Any tenant in San Antonio or Texas cannot be evicted without a court order, and eviction courts are closed until April 30 unless that moratorium is extended, Fajardo said. She said people receiving a notice to vacate letter must be reassured that’s not the same as an eviction until they have a proper court hearing.
Those who are in public housing or renting from a landlord who has a federally backed mortgage are protected from eviction until July 25 unless the federal government extends the date.
“That is generally all public housing, Section 8 housing, of (Housing and Urban Development),” Fajardo said. “That is any housing where there is a mortgage held by Fannie Mae, Freddie Mac, any type of federally backed mortgage.”
You should check your lease to see if that information is included in your contract or ask your landlord.
But the current laws do not mean tenants get a rent break.
Rent must be paid to avoid eviction once the moratorium expires. Fajardo urges tenants to discuss possible scheduled payment options with their landlord if they can’t pay in full at once.
Help is in the works for those who live in San Antonio, according to District 1 Councilman Roberto Trevino.
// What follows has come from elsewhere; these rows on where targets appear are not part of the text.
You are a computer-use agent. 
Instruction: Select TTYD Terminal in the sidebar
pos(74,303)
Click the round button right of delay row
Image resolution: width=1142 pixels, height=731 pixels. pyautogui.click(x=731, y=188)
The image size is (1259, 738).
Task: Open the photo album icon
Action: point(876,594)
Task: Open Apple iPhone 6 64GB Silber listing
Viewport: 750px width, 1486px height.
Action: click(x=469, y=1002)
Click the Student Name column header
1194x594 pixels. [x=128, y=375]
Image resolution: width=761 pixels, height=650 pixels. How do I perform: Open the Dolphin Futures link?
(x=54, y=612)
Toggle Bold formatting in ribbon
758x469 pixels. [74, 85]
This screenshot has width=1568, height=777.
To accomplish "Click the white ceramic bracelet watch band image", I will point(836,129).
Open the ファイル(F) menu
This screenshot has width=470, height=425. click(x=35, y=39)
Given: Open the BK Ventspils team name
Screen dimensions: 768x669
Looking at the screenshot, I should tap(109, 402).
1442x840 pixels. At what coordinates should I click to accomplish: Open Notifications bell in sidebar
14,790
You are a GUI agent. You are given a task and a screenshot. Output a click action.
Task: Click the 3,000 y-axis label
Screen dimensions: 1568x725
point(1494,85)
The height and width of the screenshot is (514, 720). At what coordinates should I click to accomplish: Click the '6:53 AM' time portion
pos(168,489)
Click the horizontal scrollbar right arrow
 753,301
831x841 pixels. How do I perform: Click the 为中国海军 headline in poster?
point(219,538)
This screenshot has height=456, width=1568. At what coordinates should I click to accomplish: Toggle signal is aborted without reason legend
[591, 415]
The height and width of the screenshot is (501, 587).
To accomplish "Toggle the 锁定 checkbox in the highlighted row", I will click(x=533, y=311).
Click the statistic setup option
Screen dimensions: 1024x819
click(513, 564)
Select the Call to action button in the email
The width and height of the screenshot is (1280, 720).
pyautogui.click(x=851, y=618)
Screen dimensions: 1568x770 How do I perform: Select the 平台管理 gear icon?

“We know people are scared and frustrated, but we’re going to do everything we can do help people stay in their homes,” he said.
The city is working on a plan to funnel more money into housing assistance programs through the Risk Mitigation Fund and creating a renters commission to offer protection to families beyond the “Stay Home, Work Safe” order period.
Trevino said nearly half of the city’s residents rent.
“We’re just trying to give people a chance to get back on their feet. The last thing we need is for 47% of our population to be facing the threat of eviction right now," he said.
The city’s Risk Mitigation Fund office has gone from about 57 weekly calls for assistance to nearly 4,100 weekly calls since the coronavirus pandemic started. With so much need, there’s no guarantee everyone will get help.
Renters who have questions about evictions can call the St. Mary’s Law Clinic at 210-431-5716 or Texas RioGrande Legal Aid 888-988-9996.